Barrer los patios y banquetas se convierte en un deporte de alto rendimiento, por aquello que debes dedicarle un buen esmero para que los próximos 30 segundos se vean limpios. Hay ocasiones en que me pongo a pensar si los vecinos que tienen criaturas de meses, en lugar de comprarles zapatitos gateadores, para enseñarles el cometido, les compran mini escobas y mini recogedores para poder ir abriéndose paso entre tanto polvo e ir dominando la faena cotidiana.

¡Ah! Pero eso es durante la temporada en que las lluvias torrenciales no nos visitan; porque en llegando la liquida visita, aquello que otrora era nuestro deporte de alto rendimiento, se convierte en nuestro deporte extremo.

Y todo comienza unos metros antes del hogar, cuando además, por muy poco religioso que seas, comienzas a encomendarte a los cuatro fantásticos; y no, no me refiero a los personajes de Marvel, sino a los cuatro fantásticos santos que, según el Tío Lucas, se les adjudican las causas imposibles, difíciles y desesperadas: Santa Rita de Casia, San Gregorio, a San Judas Tadeo y Santa Filomena.

Ahí me tiene el we implorándoles que no nos abandonen en la intentona por atravesar aquello que no sabes si es un charcototote o una lagunitita. Les tienes que prometer velas y uno que otro milagro de latón, si evitan que, otra vez, los aliancistas de las rutas circulantes por el sitio, pasen hechos la fregada y hagan que el agua haga olas entre el motor del vehículo que no es anfibio.

Una vez pasando la primera prueba. Sigues con tus peticiones, cual gestor ante diputado o regidor, para que después de pisar el pedal de los frenos unas cuatro veces, estos, no fallen al llegar a la esquina donde se tiene que doblar hacía la pista de enduro que se debe recorrer para arribar a las viviendas; no sin antes seguir con nuestras plegarias, pero ahora a San Isidro labrador, a quien le pedimos quite el agua y ponga el sol, para que nuestros caminos se mejoren y no nos vayan a dejar sin suspensión.

Y viene la prueba final.
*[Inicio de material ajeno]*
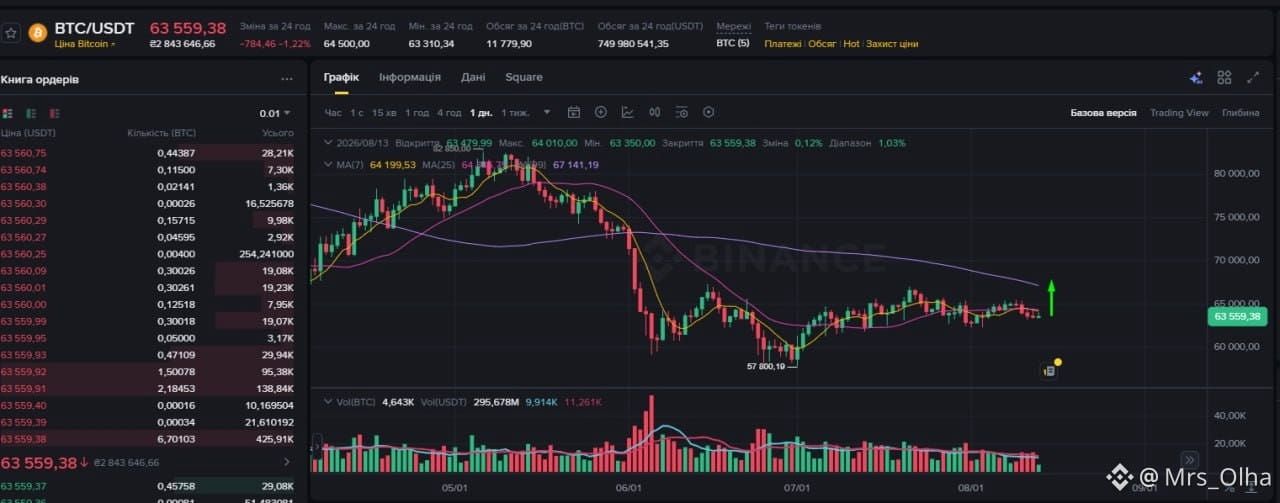The height and width of the screenshot is (503, 1280).
Task: Expand the chart to fullscreen
Action: point(1253,78)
Aquella cuando te encuentras en tu casa y te das cuenta de que el día que compraste la despensa, se te olvidó comprar pan para prepararte unos “sangüiches”; lo bueno es que ya lleva varias horas en que San Isidro se aplicó y puedes ir a la tiendita más cercana. En eso te da gusto porque todas las personas son bien educadas y respetuosas del Reglamento de Vialidad que señala, en el artículo 8, que tienes la obligación de cruzar por las esquinas y las secundas.

Pero dicen que al pueblo que fueres haz lo que vieres. Te das cuenta que la doñita que llega detrás, llega dando cátedra de cómo dar pequeños brinquitos para evitar caer en calles encharcadas y enlodadas; y dices, “si ella puede, por qué yo no voy a poder”…-; Alteeeeeerrrrrr, pásame la toalla y ve conectando mi computadora que necesito hacer unas cosas…; – charros, ya me voy, porque pinche cabeza de bombilla anda que no se la acaba; pero yo qué culpa tengo de que sea medio tarimapendecuaro y nunca haya aprendido a dar pequeños brinquitos como la doñita; además siempre le digo que se ponga los lentes al salir y así podría haberse dado cuenta que lo que pisaba no eran piedras sino pedazos de tabla que flotan entre los charcos…-; Alteeeeerrrr, la toalla mendigo Parásito; y ponte a lavar mis tenis que quedaron todos enlodados. – Ya me voy, ahora ni tacuches le pediré porque me ahorca el culei -.